• _To do_: Count, in the entries, the lines with "plus". Answer with the number only.

Data entries:
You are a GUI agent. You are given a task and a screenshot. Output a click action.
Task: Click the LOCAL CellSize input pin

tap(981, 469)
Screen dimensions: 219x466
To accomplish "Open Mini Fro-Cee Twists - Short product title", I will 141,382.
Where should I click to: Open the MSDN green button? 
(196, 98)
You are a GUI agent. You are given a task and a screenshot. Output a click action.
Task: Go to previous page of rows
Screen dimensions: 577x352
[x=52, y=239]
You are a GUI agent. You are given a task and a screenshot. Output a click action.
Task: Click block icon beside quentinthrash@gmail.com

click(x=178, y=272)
* * *
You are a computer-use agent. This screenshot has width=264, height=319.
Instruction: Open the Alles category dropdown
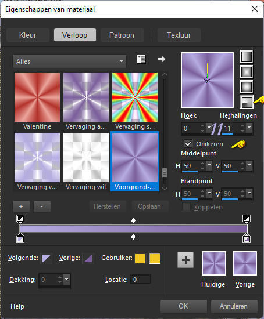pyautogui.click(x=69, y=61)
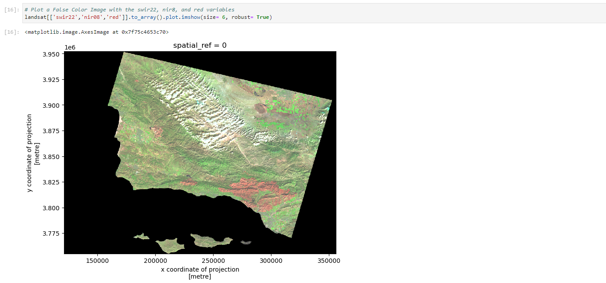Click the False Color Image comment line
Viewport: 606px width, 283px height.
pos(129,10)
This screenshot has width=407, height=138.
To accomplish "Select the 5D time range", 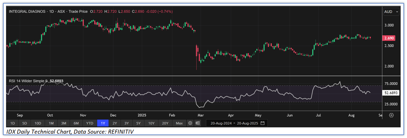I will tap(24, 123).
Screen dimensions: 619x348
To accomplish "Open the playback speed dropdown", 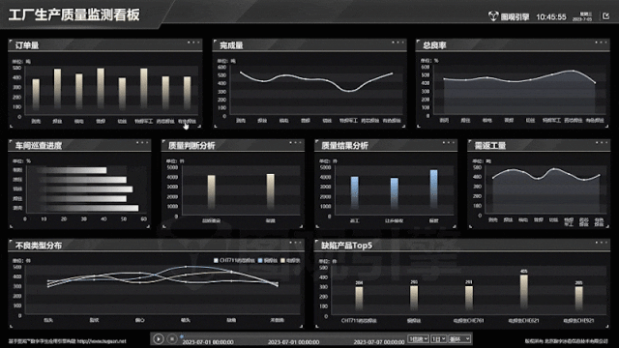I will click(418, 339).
...
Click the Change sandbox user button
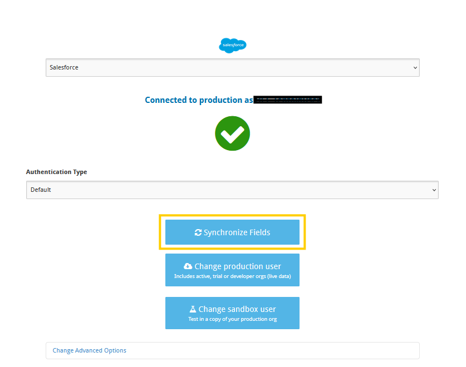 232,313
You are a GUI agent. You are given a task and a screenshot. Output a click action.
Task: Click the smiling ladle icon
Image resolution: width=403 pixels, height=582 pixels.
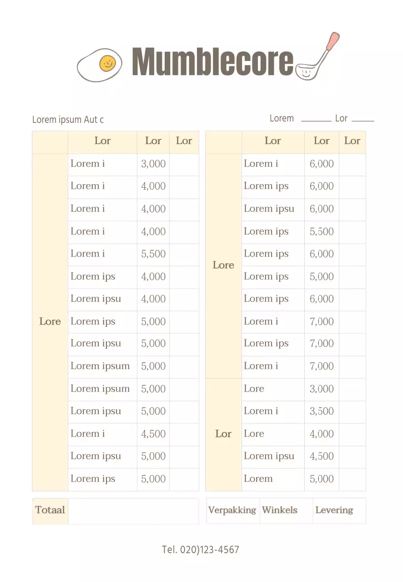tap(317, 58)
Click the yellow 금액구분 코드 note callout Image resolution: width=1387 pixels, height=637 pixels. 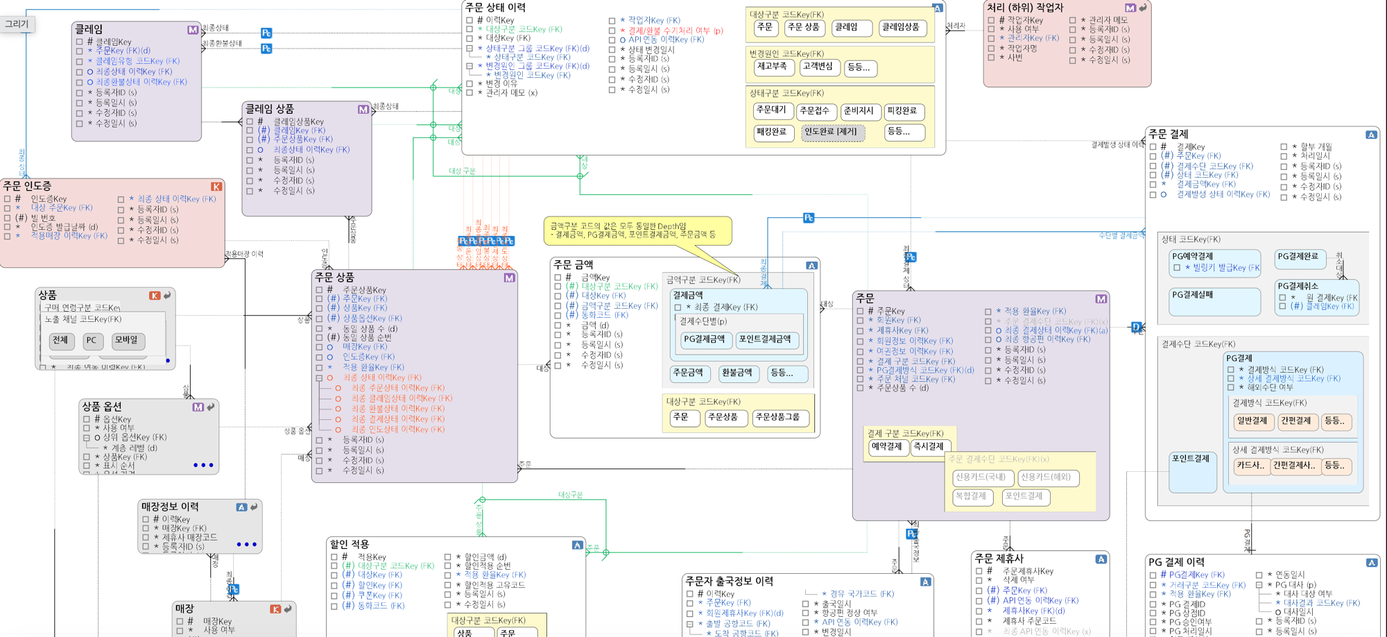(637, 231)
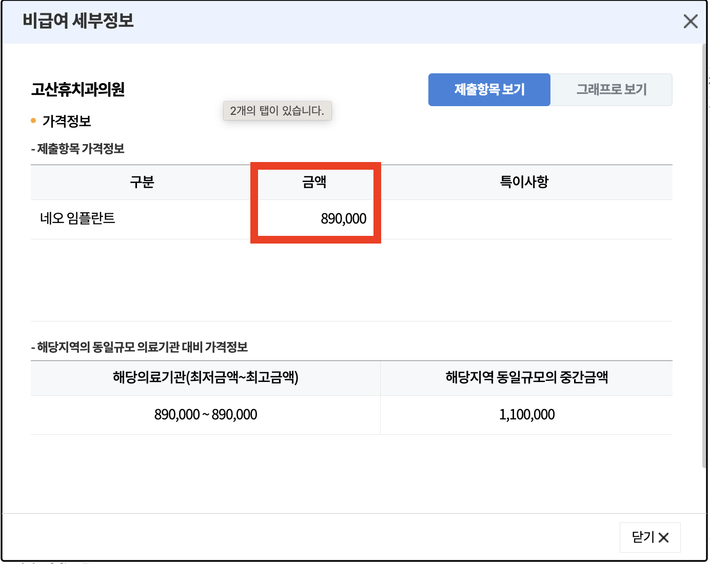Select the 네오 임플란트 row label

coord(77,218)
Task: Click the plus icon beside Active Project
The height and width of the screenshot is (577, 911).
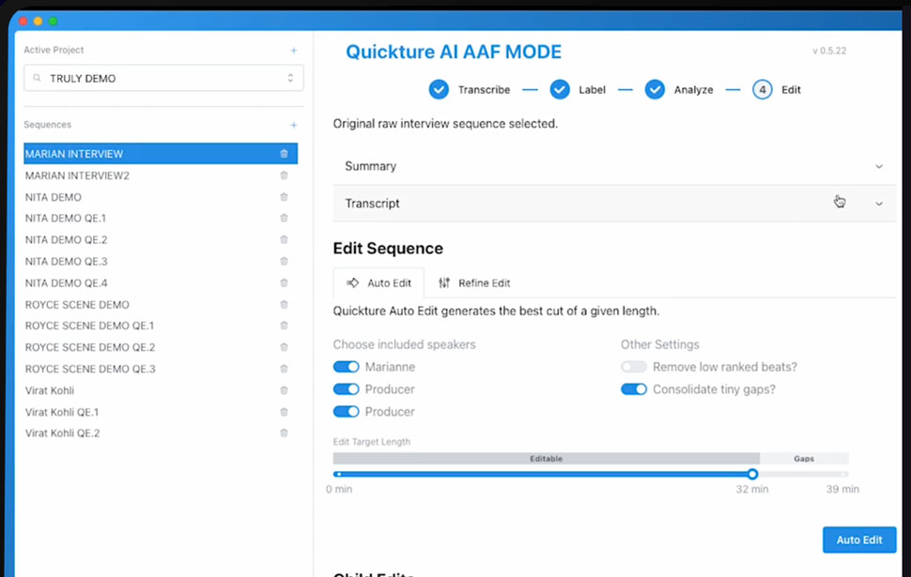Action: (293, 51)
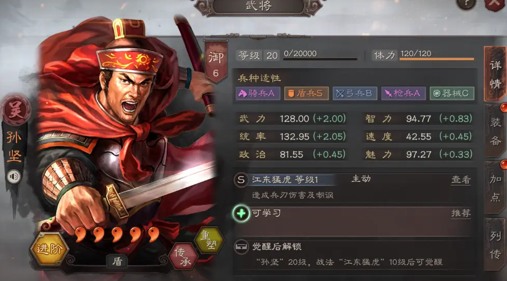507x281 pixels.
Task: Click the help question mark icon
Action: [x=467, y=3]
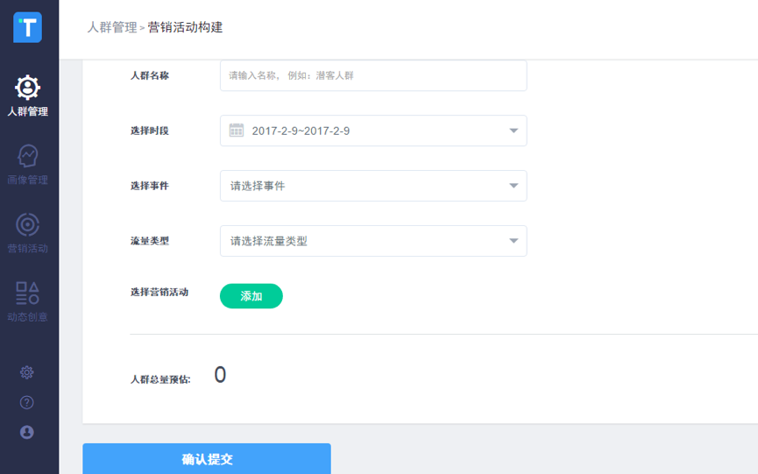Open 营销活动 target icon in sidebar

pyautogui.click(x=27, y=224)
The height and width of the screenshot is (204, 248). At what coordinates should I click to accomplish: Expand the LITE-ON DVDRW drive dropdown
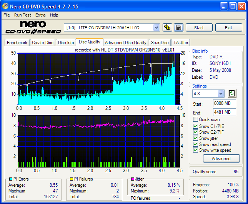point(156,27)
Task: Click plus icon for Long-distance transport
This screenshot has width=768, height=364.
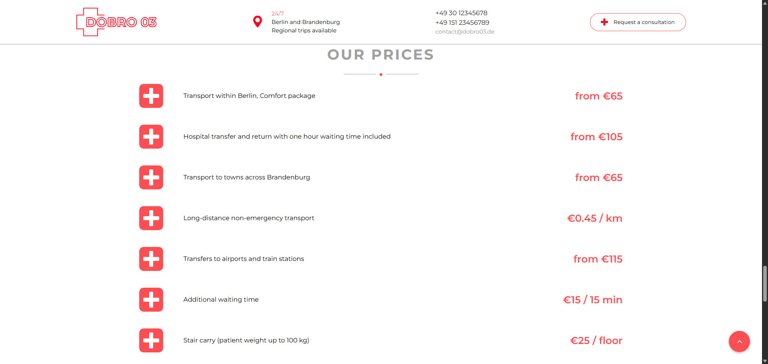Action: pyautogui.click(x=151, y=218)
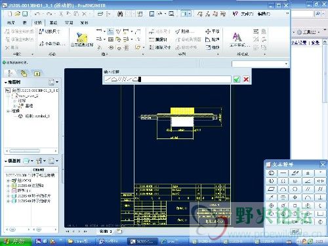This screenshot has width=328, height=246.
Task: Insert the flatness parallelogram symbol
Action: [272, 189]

• _Result of the exercise_: 2